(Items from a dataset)
++++++++++

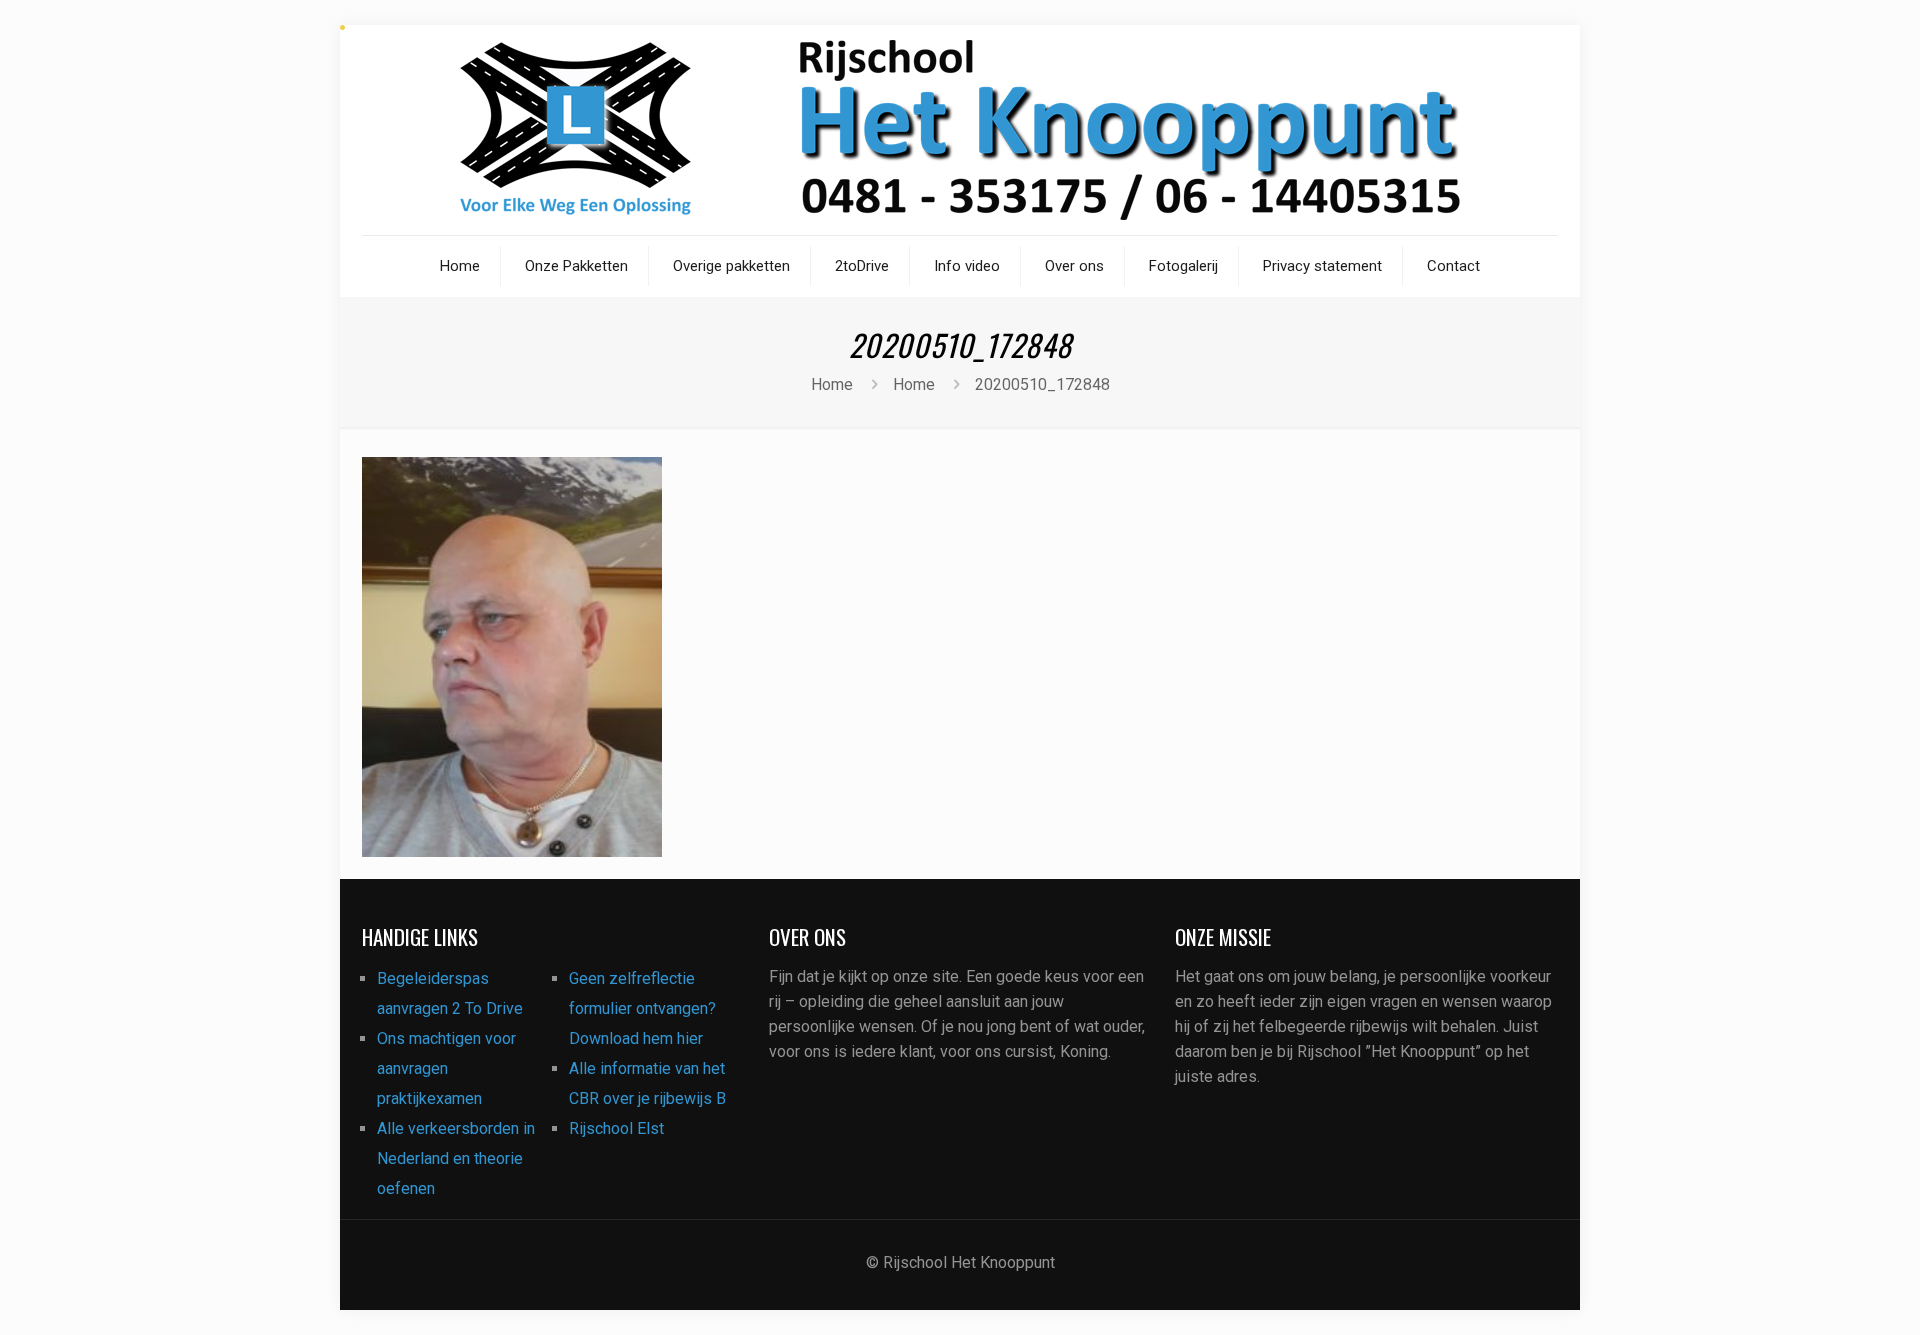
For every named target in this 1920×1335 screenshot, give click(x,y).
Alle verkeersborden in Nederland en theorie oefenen (456, 1158)
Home (832, 384)
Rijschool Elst (616, 1128)
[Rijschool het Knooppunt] (960, 130)
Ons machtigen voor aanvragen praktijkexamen (446, 1068)
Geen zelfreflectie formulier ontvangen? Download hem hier (642, 1008)
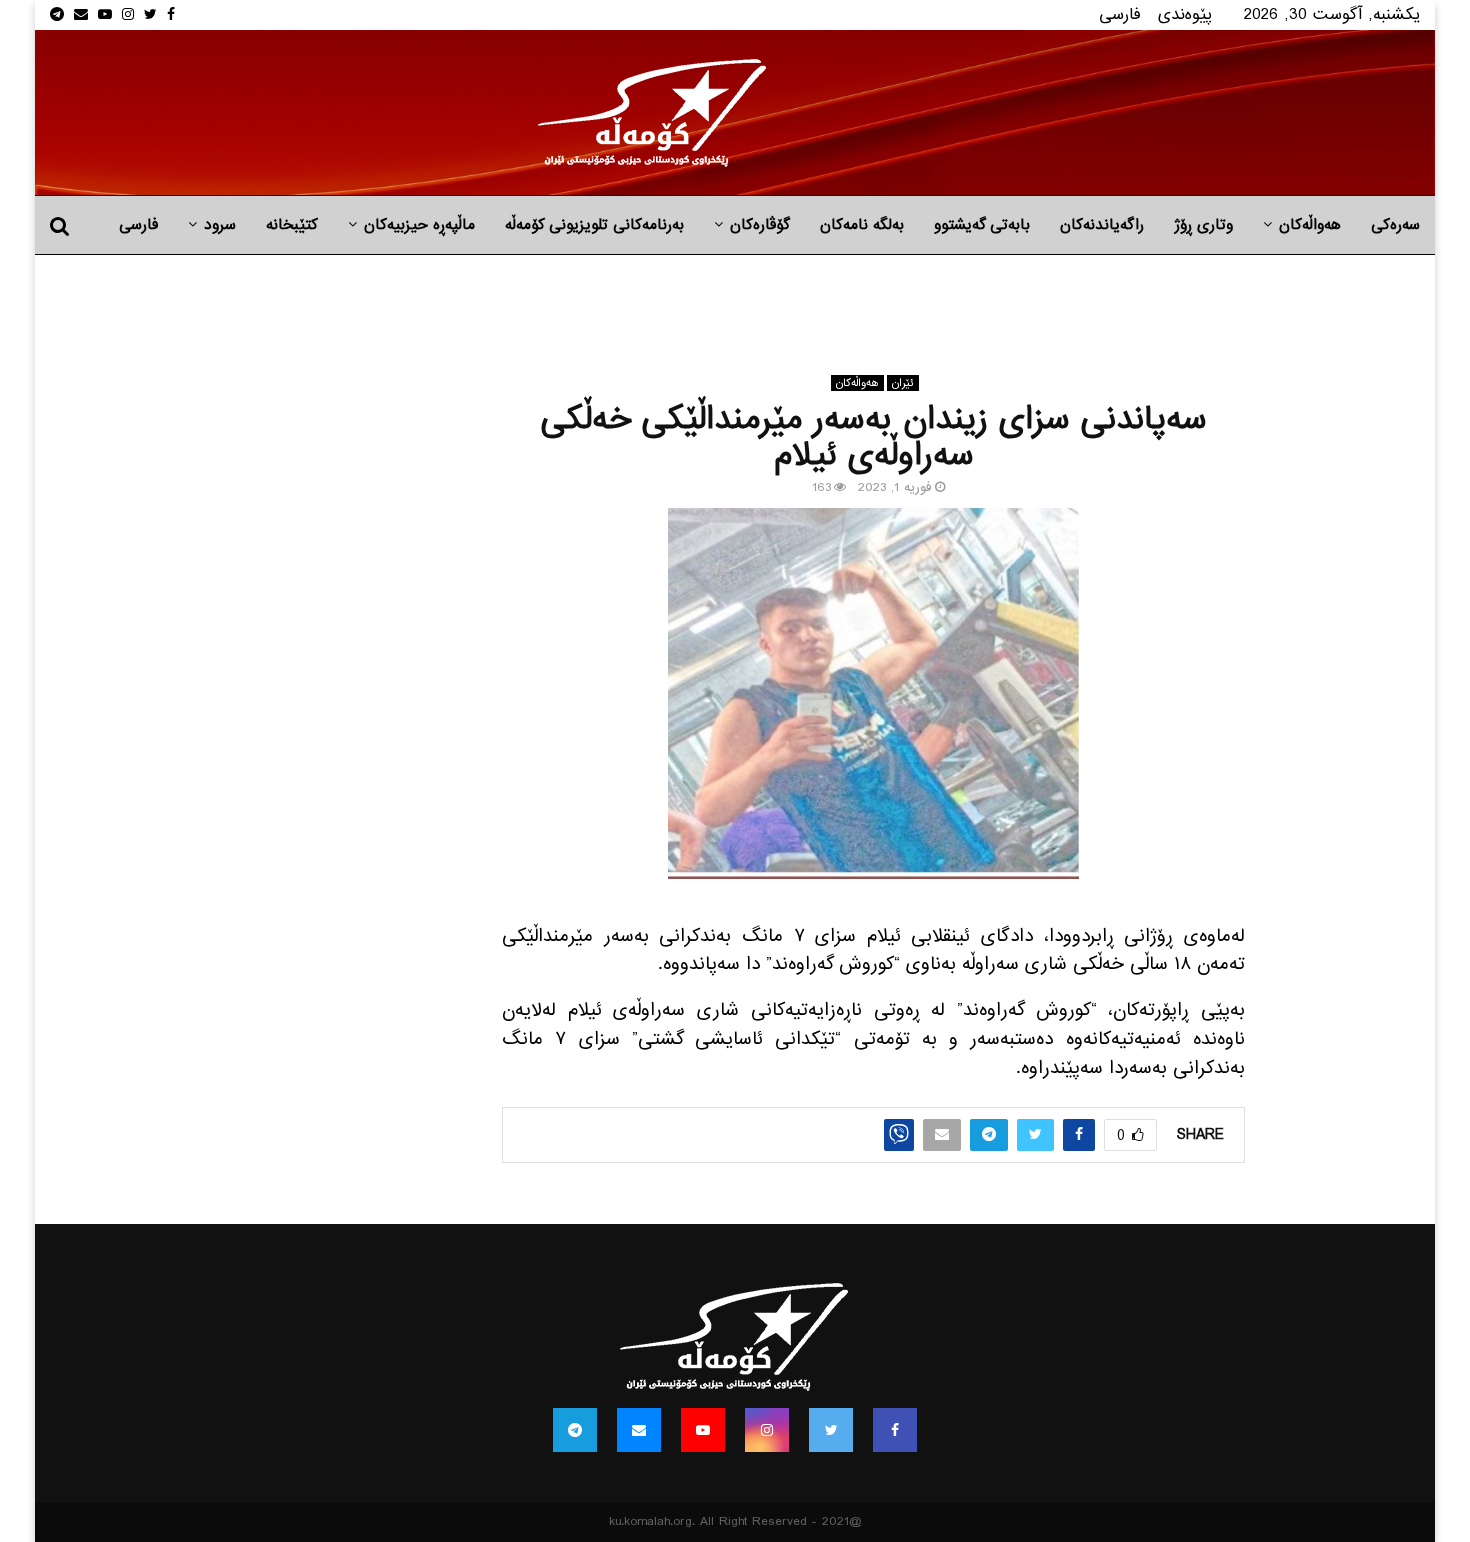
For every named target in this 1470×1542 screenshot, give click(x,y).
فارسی (1120, 14)
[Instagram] (767, 1430)
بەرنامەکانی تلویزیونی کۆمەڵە (594, 225)
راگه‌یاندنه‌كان (1102, 225)
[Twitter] (831, 1430)
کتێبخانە (292, 225)
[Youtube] (703, 1430)
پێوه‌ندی (1185, 14)
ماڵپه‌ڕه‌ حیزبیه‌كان (419, 225)
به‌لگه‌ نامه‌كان (862, 225)
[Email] (639, 1430)
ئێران (903, 383)
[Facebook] (895, 1430)
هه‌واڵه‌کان (1310, 225)
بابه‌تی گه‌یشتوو (982, 225)
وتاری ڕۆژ (1203, 225)
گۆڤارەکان (760, 225)
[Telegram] (575, 1430)
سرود (220, 225)
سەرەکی (1395, 225)
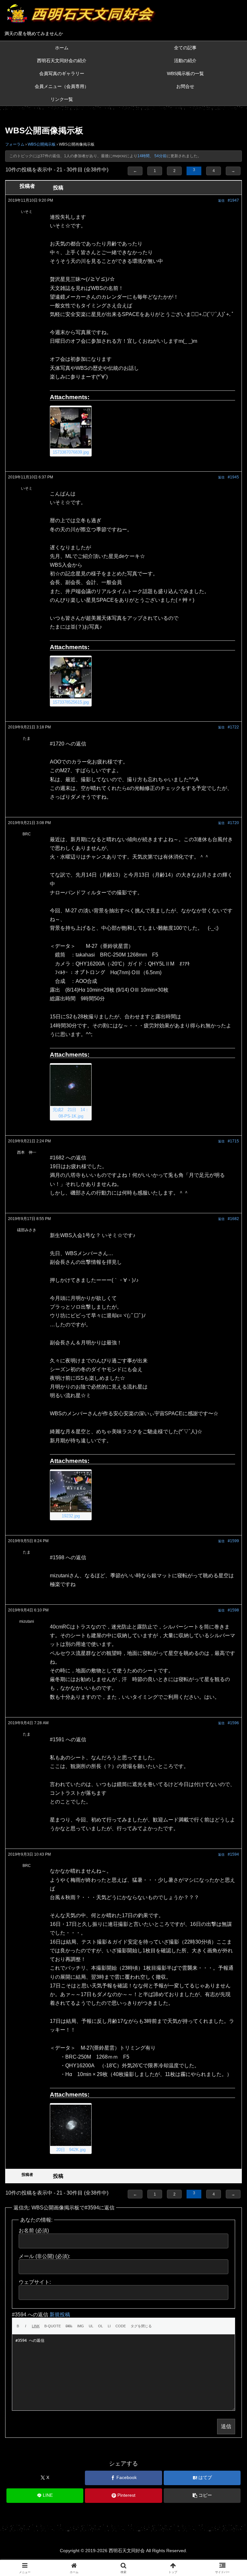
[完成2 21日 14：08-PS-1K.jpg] (70, 1085)
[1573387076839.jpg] (70, 427)
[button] (202, 2495)
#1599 (233, 1541)
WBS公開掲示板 (42, 144)
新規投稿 (60, 2314)
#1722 (233, 727)
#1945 (233, 477)
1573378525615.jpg (71, 702)
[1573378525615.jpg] (70, 677)
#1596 (233, 1723)
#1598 (233, 1610)
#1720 (233, 823)
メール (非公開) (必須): (44, 2256)
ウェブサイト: (35, 2282)
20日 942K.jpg (71, 2149)
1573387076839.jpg (71, 452)
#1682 (233, 1218)
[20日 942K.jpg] (70, 2125)
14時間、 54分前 (152, 156)
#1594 (233, 1854)
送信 (226, 2426)
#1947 (233, 200)
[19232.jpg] (70, 1491)
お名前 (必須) (34, 2230)
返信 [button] (221, 200)
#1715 (233, 1141)
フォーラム (14, 144)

++++++++++

The reply needs to repeat exactly the line containing "[Telegram] (575, 1430)" and each line after it, through the final line of the entries above, and to skip the pictures.

- **EXERCISE OUTPUT**:
[Telegram] (575, 1430)
سرود (220, 225)
سەرەکی (1395, 225)
[完成2 21日 14：08-PS-1K.jpg] (70, 1085)
[1573387076839.jpg] (70, 427)
[button] (202, 2495)
#1599 (233, 1541)
WBS公開掲示板 (42, 144)
新規投稿 (60, 2314)
#1722 (233, 727)
#1945 (233, 477)
1573378525615.jpg (71, 702)
[1573378525615.jpg] (70, 677)
#1596 (233, 1723)
#1598 (233, 1610)
#1720 (233, 823)
メール (非公開) (必須): (44, 2256)
ウェブサイト: (35, 2282)
20日 942K.jpg (71, 2149)
1573387076839.jpg (71, 452)
#1682 (233, 1218)
[20日 942K.jpg] (70, 2125)
14時間、 54分前 (152, 156)
#1594 (233, 1854)
送信 (226, 2426)
#1947 (233, 200)
[19232.jpg] (70, 1491)
お名前 (必須) (34, 2230)
返信 [button] (221, 200)
#1715 (233, 1141)
フォーラム (14, 144)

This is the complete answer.